== GIVEN INSTRUCTION ==
Can you reproduce the listing below with every "icon" changed to "button", keeping everything else the same and omitting the pictures?

== DATA TO USE ==
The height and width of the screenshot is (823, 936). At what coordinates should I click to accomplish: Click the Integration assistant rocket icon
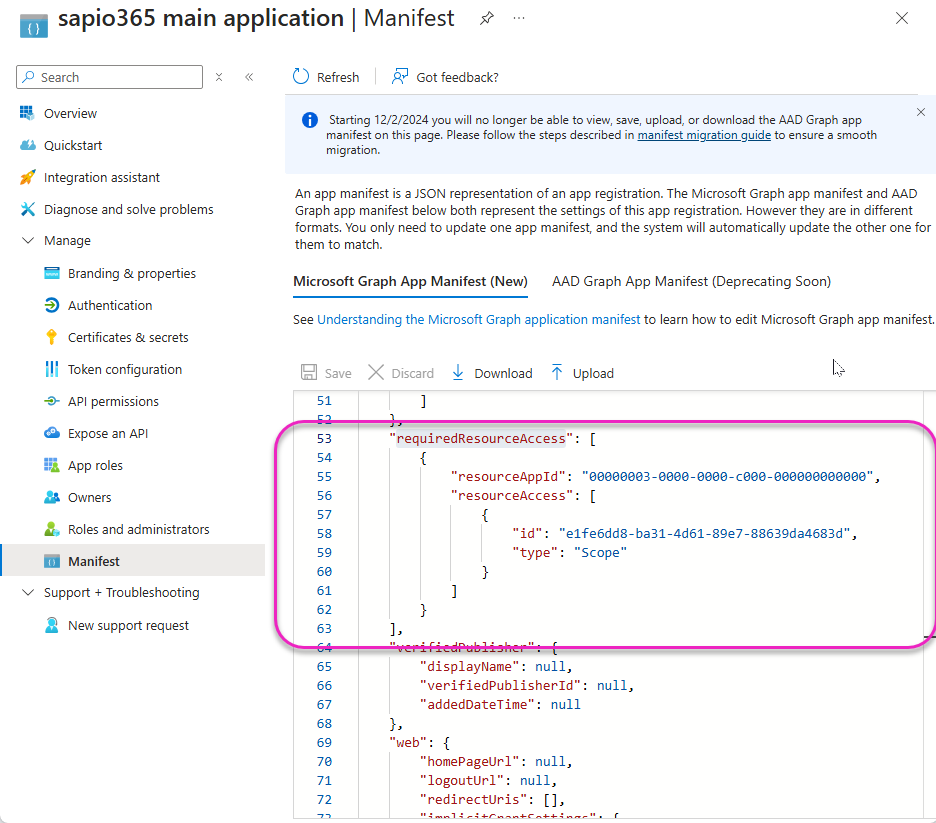28,177
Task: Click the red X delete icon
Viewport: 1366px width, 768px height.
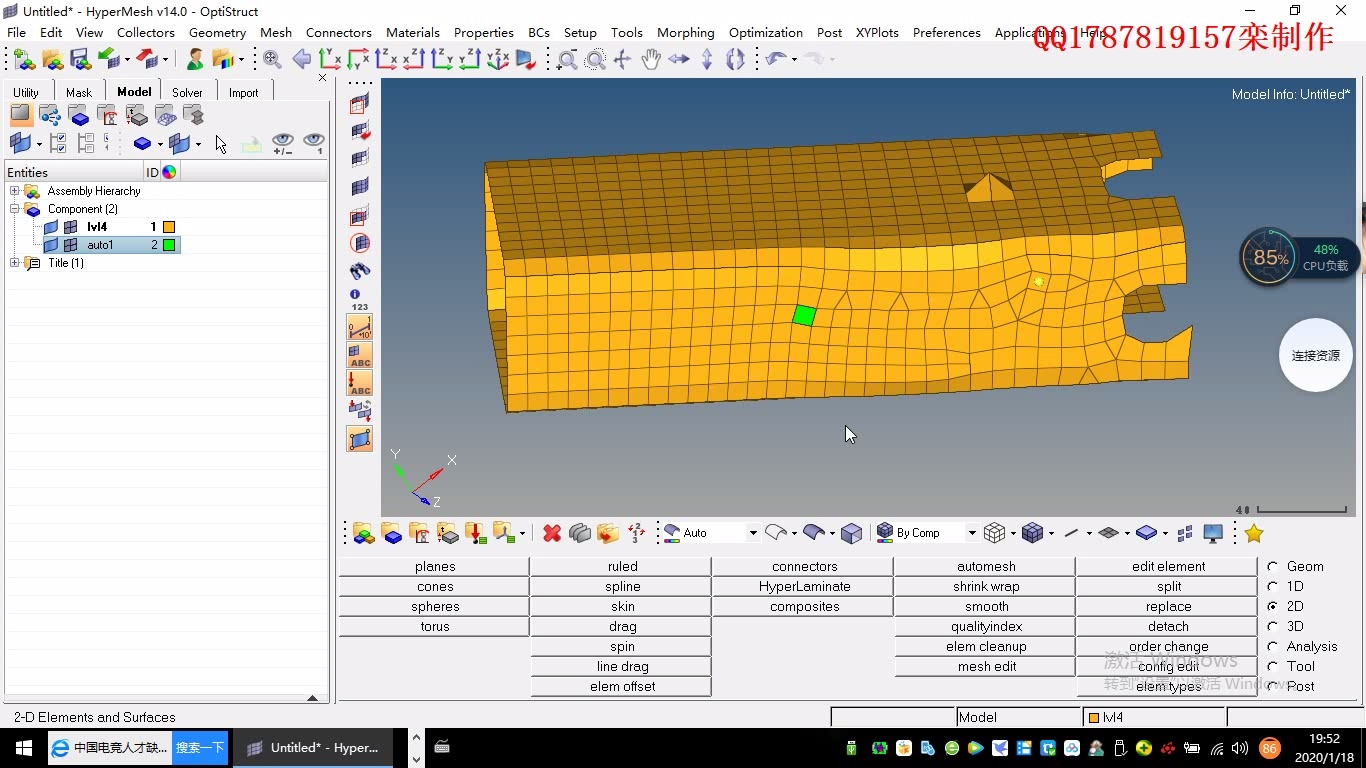Action: pyautogui.click(x=552, y=534)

== THE RESPONSE ==
The height and width of the screenshot is (823, 936). At what coordinates should I click to accomplish: Click the Integration assistant rocket button
28,177
Task: Click the red X delete button
Viewport: 1366px width, 768px height.
Action: pyautogui.click(x=552, y=534)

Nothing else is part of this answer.